Hi everyone, this last post for April will be a shortish personal post. I thought I’d give you an account of my recovery following my hand surgery back in February this year. Hope to see you below…
Oh good you made it!! For a moment I thought I’d lost you down another rabbit-hole…
Well, to begin with I guess I should start off by saying that my experience at the private hospital where I had my surgery was quite stress free. The medical staff there were all very friendly and I really appreciated all of their hard work in making my surgery successful. I left that hospital with a sling on my right arm until the pain subsided a few days later. My right thumb had a very thick dressing on it for the first ten days but it received a splint for the remainder of my eight-week recovery!! I began writing this post in the seventh week of my recovery, my thumb still sporting the latest version of said splint!! Even though I look forward to returning to work, meeting up with my colleagues and the lovely library customers, my life has well and truly changed as I embark on to this next chapter.



You could say I spent the majority of my recovery with the family; hanging out with my nieces next door and video calling with my sister and her kids in England. Small things have kept my sanity and boredom at bay. Being the librarian that I am, I brought home a huge pile of books to keep me occupied. I think I had about sixteen books in the beginning and they have dwindled down to about three last week. These are actual books I’m talking about. I even ended up borrowing some eBooks from Libby and reading some of my own collection that I had put off. Most days were filled with just reading as my energy levels were quite low. I could do simple things like walking outside, folding clothes and online shopping but I know that I needed to ease into other activities slowly. Recovery from surgery, especially with rheumatoid arthritis, requires baby steps I suppose.

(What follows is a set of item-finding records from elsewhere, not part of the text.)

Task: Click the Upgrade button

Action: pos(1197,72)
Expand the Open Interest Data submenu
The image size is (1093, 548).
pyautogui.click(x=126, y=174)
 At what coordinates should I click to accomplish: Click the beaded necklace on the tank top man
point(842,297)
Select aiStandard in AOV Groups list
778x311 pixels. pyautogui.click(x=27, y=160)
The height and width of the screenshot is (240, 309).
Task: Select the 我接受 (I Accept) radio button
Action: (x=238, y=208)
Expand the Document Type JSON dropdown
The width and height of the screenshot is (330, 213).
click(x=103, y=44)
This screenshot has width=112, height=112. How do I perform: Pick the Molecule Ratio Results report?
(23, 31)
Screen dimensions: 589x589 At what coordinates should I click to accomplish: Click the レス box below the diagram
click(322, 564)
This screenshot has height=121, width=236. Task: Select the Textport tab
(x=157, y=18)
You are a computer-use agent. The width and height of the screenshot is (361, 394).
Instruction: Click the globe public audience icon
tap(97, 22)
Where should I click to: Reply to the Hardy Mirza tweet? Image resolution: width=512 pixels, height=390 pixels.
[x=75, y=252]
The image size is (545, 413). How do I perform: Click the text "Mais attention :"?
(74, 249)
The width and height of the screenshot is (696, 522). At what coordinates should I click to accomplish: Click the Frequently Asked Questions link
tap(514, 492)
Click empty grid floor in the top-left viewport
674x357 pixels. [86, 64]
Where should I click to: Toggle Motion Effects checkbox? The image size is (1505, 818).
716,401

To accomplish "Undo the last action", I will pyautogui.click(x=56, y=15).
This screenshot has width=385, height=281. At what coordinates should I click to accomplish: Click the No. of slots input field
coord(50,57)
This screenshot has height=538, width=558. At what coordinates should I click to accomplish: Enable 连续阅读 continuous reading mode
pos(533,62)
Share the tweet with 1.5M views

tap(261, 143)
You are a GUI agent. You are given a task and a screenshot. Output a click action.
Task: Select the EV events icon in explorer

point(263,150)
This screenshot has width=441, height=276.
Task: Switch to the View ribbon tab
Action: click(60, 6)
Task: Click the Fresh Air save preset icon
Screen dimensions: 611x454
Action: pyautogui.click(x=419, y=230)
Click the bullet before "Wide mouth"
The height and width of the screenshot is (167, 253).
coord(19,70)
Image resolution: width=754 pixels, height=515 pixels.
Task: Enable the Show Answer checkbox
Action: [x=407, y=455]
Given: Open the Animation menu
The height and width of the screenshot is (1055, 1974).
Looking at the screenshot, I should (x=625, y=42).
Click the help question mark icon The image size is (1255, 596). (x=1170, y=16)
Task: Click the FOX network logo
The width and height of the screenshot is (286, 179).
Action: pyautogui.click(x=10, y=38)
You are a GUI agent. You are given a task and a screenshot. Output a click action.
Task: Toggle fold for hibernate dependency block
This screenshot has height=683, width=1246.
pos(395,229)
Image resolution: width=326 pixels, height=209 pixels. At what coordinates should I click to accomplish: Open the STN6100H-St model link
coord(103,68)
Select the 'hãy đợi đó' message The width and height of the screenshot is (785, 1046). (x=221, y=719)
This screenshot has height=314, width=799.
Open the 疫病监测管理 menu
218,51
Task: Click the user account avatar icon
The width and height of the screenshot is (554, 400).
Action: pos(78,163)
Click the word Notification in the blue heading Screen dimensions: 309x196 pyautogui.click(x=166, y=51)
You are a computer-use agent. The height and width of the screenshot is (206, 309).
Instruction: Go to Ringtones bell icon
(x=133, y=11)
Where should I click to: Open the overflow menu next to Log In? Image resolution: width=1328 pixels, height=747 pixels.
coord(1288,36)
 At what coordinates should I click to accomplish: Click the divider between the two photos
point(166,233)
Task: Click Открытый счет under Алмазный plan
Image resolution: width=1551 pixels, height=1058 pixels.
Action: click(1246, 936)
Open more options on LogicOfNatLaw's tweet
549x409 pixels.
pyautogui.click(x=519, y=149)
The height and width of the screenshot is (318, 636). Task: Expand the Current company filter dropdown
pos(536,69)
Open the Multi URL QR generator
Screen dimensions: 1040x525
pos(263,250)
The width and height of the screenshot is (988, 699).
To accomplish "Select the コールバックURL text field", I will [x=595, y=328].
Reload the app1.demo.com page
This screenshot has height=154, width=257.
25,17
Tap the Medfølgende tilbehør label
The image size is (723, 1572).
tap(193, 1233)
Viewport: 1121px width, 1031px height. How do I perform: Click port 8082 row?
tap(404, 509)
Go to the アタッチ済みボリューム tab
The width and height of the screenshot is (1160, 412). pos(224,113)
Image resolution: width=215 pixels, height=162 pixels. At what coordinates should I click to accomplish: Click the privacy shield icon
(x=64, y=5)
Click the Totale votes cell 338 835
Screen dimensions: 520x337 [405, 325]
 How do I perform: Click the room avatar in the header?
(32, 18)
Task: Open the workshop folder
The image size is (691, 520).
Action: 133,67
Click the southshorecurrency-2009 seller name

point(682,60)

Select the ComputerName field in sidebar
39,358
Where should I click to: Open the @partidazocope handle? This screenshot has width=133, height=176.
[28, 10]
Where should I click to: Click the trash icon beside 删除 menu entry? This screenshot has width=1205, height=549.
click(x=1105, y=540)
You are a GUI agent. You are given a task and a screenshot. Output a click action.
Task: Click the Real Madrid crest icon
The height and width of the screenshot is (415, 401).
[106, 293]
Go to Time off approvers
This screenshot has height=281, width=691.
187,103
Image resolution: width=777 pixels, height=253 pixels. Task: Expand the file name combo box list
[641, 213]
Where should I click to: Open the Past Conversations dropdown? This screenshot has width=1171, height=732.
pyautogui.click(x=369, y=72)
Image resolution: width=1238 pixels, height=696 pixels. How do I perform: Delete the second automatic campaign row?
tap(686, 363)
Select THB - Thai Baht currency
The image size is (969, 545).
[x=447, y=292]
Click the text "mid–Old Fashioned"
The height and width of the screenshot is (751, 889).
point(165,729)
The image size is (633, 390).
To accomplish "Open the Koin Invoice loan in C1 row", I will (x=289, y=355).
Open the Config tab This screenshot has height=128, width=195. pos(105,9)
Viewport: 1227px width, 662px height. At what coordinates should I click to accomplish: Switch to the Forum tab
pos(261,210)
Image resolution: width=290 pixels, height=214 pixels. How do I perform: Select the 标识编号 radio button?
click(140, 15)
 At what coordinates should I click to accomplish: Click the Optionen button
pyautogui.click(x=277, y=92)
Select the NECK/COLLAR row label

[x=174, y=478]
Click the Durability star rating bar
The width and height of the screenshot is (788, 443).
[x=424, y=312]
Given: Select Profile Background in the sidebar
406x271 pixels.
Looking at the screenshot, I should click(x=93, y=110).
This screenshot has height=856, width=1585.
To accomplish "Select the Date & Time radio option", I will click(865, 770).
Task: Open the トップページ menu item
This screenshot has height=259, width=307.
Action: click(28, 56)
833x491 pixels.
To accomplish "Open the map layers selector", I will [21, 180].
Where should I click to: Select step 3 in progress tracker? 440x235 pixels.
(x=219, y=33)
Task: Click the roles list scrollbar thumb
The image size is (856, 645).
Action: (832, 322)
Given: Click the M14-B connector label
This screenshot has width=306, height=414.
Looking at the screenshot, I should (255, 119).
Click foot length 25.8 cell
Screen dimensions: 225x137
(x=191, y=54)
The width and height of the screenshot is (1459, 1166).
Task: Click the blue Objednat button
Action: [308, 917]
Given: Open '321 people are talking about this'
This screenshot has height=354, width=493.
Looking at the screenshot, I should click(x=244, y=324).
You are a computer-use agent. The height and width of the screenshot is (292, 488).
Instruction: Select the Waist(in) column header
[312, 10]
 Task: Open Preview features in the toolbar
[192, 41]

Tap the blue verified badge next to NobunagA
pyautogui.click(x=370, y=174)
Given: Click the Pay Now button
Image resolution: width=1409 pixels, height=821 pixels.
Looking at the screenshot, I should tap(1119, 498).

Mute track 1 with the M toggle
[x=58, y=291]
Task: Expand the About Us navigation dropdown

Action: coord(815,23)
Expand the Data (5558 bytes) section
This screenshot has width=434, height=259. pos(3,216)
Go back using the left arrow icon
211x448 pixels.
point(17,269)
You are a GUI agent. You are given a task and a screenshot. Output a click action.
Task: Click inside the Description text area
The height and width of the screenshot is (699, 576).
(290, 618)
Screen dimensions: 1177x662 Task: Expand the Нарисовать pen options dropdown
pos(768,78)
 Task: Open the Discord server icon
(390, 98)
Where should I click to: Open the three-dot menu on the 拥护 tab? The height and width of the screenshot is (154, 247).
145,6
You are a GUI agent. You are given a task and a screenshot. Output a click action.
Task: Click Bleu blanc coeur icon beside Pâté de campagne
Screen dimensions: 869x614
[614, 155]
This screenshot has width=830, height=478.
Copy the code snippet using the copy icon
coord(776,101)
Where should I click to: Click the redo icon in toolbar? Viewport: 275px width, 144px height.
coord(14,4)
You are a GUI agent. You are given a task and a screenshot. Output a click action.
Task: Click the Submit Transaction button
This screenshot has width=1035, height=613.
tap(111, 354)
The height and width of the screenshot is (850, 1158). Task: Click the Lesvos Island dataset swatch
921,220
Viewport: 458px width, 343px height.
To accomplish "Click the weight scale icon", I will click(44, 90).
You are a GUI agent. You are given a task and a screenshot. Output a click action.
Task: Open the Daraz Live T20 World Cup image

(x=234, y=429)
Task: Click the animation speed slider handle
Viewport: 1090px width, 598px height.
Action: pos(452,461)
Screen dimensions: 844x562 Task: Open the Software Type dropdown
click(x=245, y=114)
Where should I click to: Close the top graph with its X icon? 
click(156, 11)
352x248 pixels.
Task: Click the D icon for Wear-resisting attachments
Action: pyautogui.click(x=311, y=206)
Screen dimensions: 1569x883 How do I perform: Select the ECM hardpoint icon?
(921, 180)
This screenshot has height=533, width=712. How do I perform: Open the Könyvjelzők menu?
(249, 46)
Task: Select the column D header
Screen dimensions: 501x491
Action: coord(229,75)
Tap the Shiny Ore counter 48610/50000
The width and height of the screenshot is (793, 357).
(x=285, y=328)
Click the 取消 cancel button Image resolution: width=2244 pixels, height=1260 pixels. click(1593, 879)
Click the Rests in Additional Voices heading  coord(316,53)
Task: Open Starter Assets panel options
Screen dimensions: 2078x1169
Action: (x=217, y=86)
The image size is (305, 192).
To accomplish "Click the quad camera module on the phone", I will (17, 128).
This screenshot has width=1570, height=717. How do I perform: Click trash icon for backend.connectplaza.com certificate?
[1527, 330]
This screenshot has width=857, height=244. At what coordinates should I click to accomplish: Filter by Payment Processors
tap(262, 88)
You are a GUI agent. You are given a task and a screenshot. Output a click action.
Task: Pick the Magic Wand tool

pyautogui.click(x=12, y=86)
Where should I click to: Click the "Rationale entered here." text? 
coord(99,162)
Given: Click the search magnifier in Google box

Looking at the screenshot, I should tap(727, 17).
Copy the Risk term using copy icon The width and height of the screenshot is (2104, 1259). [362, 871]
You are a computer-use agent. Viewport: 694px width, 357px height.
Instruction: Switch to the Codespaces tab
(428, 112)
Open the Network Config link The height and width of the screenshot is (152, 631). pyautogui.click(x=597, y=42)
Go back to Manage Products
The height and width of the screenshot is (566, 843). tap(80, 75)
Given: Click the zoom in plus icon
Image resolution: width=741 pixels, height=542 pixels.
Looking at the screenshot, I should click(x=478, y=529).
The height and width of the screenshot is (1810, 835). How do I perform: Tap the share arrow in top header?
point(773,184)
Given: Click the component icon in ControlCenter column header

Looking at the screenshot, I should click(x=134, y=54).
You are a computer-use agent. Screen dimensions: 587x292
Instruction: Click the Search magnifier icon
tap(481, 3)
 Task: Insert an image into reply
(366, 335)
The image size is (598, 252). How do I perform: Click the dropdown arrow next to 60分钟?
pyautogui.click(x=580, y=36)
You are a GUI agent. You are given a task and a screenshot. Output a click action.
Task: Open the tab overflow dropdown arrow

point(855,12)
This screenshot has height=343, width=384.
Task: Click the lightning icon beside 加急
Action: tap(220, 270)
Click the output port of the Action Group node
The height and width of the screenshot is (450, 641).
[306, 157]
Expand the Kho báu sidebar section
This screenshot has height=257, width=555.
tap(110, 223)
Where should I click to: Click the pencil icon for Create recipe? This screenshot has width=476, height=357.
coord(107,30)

Time spent at home while my wound was healing felt as though it would never end and the feeling of frustration overwhelmed me when I couldn’t get basic stuff done. I even had to ask my mum to help with showering in those early weeks. It was difficult relying on my left hand and having to put up with the growing aches there and I even felt quite hopeless at times. Recovery meant that I had to find that balance between activities that needed to be done with the strength I had and making myself take breaks often and pacing myself. I think this will be my life going forward, in every aspect!!
This whole experience had me rethinking many things in my life and my purpose in the family unit we have. There were moments when I truly did feel gratitude towards the others in my life but other times when I felt alone and sad when I couldn’t participate with everyone in the activities that fill up their lives. I found that I had a choice to make,either get angry with everything or be patient and tolerant with myself, and remind myself that I had the courage to get through this episode like I promised my father. Friends, I chose the latter because that’s what dad would have done, even if he did vent out for a bit at first!! Step by step, taking one day at a time, I know I will relearn to function again. As the specialists have told me, I need to be kind to myself, ask for help when I can’t get things done, and believe I will come out of the other side stronger.